» Task goal:
Return the data below exactly, stopping after the line with "Task: Increase the Geänderter DMX Wert value".

-------- Provided records

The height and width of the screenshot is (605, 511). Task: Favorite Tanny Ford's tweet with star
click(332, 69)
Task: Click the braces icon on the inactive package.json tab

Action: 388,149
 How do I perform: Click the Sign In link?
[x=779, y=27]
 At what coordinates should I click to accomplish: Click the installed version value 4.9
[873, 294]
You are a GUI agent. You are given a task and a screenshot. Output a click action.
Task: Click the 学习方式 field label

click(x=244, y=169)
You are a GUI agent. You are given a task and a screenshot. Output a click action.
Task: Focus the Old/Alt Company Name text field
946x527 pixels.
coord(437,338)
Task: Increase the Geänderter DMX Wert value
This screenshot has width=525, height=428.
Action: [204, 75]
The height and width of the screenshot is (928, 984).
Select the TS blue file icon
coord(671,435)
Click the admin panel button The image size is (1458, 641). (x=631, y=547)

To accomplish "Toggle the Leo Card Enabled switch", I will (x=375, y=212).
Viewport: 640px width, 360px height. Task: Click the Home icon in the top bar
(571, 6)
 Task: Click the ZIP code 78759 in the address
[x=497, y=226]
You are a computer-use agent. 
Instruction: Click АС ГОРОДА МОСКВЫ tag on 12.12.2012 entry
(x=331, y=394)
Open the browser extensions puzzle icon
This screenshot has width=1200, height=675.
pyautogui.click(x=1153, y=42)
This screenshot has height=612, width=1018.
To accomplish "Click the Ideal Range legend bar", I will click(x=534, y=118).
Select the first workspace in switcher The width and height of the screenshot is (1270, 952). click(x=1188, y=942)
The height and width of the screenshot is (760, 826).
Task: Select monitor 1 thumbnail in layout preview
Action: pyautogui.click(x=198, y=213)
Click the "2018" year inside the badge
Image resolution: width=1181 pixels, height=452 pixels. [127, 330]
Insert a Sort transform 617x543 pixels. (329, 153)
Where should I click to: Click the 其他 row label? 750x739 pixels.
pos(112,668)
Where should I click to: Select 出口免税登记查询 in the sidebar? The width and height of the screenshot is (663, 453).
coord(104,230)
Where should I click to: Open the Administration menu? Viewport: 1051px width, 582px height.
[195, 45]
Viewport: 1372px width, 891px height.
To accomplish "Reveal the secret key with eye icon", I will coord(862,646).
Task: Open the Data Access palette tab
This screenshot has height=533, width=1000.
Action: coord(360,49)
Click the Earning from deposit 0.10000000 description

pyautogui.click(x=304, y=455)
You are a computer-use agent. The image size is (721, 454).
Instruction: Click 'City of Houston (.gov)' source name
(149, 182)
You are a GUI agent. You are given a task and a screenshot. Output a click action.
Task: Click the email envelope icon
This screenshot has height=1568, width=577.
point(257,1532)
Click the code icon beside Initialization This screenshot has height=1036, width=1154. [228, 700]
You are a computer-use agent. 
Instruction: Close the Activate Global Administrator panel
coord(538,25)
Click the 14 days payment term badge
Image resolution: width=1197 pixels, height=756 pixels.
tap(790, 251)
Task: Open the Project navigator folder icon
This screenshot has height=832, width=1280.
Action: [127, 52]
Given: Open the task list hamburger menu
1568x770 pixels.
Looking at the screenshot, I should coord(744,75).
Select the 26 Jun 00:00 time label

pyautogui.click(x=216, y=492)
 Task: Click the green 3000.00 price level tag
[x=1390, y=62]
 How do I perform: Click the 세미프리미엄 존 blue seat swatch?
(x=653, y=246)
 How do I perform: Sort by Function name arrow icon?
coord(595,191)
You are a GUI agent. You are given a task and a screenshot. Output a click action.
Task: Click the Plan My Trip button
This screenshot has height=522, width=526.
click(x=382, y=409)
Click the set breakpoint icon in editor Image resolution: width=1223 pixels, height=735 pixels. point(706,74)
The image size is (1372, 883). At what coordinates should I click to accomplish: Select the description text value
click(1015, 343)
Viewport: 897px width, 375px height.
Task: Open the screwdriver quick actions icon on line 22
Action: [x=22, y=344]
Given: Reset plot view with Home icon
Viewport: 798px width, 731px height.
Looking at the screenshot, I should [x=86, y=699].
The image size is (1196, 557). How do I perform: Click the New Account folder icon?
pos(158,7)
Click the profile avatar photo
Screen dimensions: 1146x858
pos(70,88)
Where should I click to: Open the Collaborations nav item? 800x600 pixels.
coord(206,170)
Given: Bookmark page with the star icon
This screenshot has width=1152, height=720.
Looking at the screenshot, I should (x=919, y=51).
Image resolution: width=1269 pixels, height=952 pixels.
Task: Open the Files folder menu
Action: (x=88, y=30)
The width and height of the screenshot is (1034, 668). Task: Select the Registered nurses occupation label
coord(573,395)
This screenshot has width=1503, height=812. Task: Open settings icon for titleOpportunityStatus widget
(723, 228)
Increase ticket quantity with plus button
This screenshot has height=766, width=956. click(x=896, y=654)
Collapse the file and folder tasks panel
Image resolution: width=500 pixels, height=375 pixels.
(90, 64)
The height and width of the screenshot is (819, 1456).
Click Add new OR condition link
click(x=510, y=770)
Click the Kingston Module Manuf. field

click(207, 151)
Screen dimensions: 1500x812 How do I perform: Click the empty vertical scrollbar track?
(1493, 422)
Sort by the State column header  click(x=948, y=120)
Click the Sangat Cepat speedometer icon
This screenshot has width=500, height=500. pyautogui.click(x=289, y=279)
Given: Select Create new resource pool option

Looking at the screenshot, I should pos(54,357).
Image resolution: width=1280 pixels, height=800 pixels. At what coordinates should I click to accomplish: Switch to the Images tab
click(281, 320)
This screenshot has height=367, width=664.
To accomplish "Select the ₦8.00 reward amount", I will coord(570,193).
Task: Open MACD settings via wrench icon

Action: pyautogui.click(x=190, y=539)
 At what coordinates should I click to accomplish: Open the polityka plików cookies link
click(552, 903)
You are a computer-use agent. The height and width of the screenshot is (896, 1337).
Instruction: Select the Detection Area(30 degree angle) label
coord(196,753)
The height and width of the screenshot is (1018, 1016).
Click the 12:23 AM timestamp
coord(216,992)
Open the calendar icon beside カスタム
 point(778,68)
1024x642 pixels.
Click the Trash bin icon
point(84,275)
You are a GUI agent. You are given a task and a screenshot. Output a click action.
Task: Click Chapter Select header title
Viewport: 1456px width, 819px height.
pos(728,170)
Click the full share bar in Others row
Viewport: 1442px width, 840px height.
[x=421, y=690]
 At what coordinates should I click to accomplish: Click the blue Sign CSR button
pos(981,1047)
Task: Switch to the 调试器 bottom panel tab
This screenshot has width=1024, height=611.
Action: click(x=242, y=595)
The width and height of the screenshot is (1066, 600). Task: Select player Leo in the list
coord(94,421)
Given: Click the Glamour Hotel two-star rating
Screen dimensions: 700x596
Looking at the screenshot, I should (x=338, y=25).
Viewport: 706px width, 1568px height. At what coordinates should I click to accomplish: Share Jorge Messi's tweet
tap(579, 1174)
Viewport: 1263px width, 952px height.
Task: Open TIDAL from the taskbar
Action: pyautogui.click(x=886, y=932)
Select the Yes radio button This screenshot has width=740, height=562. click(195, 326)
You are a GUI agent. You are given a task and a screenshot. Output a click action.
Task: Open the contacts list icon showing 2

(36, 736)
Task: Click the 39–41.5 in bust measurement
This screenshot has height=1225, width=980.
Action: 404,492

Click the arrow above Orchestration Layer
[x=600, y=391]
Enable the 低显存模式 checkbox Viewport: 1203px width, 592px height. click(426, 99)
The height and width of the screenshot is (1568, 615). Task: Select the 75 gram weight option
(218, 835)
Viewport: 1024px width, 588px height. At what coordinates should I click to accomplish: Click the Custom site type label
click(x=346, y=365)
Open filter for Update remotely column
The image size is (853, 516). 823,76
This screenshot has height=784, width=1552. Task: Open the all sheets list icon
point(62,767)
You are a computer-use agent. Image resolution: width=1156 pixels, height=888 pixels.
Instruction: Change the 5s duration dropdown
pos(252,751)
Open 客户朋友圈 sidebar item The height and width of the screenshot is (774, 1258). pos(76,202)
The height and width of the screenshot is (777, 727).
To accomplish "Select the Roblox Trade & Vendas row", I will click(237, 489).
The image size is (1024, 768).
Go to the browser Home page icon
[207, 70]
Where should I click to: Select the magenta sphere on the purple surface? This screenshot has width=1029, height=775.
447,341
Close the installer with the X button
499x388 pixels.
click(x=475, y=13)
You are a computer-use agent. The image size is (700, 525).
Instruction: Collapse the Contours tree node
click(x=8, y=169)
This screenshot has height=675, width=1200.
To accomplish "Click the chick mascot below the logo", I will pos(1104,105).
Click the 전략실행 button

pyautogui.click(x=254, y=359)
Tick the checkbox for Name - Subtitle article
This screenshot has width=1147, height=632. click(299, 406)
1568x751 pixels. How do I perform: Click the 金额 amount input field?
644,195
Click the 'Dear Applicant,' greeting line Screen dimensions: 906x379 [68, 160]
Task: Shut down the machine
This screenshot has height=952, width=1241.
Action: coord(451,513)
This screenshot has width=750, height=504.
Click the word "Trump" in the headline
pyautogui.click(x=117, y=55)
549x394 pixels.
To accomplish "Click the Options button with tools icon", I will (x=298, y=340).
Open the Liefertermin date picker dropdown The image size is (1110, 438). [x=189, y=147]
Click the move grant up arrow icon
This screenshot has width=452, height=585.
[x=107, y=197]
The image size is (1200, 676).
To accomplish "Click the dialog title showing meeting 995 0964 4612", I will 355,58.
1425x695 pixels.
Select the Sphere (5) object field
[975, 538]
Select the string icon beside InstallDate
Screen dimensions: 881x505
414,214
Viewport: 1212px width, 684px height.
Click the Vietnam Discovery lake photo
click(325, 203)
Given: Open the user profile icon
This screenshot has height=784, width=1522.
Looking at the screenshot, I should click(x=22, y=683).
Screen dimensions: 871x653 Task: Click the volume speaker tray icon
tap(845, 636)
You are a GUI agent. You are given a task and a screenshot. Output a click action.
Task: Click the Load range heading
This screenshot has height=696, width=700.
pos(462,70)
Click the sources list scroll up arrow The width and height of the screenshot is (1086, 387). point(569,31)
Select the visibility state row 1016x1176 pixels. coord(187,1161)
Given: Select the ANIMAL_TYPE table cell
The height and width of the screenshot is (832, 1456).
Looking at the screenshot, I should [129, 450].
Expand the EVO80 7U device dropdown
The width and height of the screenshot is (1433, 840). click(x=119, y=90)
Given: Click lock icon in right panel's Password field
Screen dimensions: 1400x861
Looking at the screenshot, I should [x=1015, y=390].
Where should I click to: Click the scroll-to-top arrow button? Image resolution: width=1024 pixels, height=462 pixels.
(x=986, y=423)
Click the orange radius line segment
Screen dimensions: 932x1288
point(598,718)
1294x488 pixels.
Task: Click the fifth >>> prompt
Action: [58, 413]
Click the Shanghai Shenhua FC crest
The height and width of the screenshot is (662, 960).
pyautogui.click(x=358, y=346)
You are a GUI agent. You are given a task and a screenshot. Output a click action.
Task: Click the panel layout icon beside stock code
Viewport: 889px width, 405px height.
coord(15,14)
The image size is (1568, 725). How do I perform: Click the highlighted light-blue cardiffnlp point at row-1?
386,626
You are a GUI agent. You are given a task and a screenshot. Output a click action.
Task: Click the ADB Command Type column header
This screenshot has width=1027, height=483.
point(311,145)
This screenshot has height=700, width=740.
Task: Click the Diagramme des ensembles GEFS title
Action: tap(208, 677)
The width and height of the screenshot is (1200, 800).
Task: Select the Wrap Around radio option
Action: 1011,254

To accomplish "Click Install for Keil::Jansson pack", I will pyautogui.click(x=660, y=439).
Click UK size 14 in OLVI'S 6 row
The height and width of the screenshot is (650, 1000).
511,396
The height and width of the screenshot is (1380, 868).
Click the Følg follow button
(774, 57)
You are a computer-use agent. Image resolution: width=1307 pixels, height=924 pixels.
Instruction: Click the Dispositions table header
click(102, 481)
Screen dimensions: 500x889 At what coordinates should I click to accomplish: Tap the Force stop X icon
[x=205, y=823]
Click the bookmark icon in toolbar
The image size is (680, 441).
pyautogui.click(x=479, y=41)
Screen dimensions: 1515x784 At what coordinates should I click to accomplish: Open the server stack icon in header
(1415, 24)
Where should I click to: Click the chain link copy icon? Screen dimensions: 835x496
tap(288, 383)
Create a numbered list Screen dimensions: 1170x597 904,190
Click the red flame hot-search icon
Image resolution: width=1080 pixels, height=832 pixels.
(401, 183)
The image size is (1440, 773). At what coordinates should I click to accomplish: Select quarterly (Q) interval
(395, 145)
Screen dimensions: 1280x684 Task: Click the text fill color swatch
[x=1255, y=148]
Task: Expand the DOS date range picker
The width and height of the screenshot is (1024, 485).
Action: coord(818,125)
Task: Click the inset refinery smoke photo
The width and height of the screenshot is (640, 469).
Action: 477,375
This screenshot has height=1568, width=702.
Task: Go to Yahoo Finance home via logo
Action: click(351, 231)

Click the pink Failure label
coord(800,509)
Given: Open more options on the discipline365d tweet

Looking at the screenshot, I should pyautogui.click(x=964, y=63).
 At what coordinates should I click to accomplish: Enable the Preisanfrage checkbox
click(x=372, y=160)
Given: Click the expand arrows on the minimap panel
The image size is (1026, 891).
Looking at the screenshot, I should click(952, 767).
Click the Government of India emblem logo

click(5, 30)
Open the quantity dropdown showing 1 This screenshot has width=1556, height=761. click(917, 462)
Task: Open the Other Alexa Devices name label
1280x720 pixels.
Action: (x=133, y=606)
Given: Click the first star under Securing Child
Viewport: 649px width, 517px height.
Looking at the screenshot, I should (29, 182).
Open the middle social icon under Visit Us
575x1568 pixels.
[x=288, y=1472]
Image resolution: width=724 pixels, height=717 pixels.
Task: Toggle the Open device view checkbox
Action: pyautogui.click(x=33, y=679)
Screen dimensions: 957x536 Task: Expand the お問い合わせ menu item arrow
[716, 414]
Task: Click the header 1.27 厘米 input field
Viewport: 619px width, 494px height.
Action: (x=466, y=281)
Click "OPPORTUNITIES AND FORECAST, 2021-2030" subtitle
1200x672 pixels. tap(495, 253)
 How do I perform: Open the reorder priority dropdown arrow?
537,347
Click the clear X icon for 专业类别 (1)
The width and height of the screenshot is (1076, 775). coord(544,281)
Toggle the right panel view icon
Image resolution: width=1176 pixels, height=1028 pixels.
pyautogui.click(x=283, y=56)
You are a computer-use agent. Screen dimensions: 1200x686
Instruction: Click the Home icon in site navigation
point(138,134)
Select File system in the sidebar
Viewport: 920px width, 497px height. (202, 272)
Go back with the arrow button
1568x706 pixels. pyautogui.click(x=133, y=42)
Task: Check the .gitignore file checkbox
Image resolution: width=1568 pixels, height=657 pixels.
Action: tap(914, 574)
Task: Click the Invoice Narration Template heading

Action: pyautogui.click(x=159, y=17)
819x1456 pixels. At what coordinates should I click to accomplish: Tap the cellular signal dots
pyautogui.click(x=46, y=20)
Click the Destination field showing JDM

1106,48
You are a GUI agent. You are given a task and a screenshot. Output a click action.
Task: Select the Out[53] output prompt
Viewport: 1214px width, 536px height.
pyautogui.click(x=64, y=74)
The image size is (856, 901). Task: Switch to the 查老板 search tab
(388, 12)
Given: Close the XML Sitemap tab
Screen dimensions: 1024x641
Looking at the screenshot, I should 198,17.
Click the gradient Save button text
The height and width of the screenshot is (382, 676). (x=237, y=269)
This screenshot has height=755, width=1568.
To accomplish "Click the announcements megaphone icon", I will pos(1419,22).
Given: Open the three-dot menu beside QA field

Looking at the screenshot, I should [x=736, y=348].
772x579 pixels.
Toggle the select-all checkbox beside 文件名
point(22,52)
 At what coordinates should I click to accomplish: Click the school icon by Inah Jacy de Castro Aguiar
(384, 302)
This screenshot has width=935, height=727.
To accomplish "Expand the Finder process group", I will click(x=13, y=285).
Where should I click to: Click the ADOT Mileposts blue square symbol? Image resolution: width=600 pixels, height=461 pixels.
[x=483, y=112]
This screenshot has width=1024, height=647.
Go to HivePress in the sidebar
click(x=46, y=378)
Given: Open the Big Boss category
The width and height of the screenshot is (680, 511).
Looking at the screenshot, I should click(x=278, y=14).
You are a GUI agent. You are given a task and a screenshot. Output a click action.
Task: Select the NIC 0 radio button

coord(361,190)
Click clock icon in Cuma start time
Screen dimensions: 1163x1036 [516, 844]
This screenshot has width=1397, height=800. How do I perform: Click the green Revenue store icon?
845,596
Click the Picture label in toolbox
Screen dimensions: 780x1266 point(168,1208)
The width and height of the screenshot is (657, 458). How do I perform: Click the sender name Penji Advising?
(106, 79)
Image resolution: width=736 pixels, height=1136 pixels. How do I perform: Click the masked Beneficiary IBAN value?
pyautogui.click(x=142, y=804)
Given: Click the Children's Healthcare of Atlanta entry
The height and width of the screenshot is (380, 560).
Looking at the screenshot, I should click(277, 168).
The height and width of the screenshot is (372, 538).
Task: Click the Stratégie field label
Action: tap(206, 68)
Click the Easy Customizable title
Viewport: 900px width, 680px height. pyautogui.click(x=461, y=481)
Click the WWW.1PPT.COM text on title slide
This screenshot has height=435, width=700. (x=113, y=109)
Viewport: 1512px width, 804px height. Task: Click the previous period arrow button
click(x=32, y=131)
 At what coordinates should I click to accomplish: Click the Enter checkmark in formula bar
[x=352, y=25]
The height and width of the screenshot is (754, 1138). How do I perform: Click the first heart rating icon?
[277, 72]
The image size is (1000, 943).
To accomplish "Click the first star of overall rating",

----------------

» Reply:
The height and width of the screenshot is (605, 511). Task: Favorite Tanny Ford's tweet with star
click(332, 69)
Task: Click the braces icon on the inactive package.json tab

Action: 388,149
 How do I perform: Click the Sign In link?
[x=779, y=27]
 At what coordinates should I click to accomplish: Click the installed version value 4.9
[873, 294]
You are a GUI agent. You are given a task and a screenshot. Output a click action.
Task: Click the 学习方式 field label

click(x=244, y=169)
You are a GUI agent. You are given a task and a screenshot. Output a click action.
Task: Focus the Old/Alt Company Name text field
946x527 pixels.
coord(437,338)
Task: Increase the Geänderter DMX Wert value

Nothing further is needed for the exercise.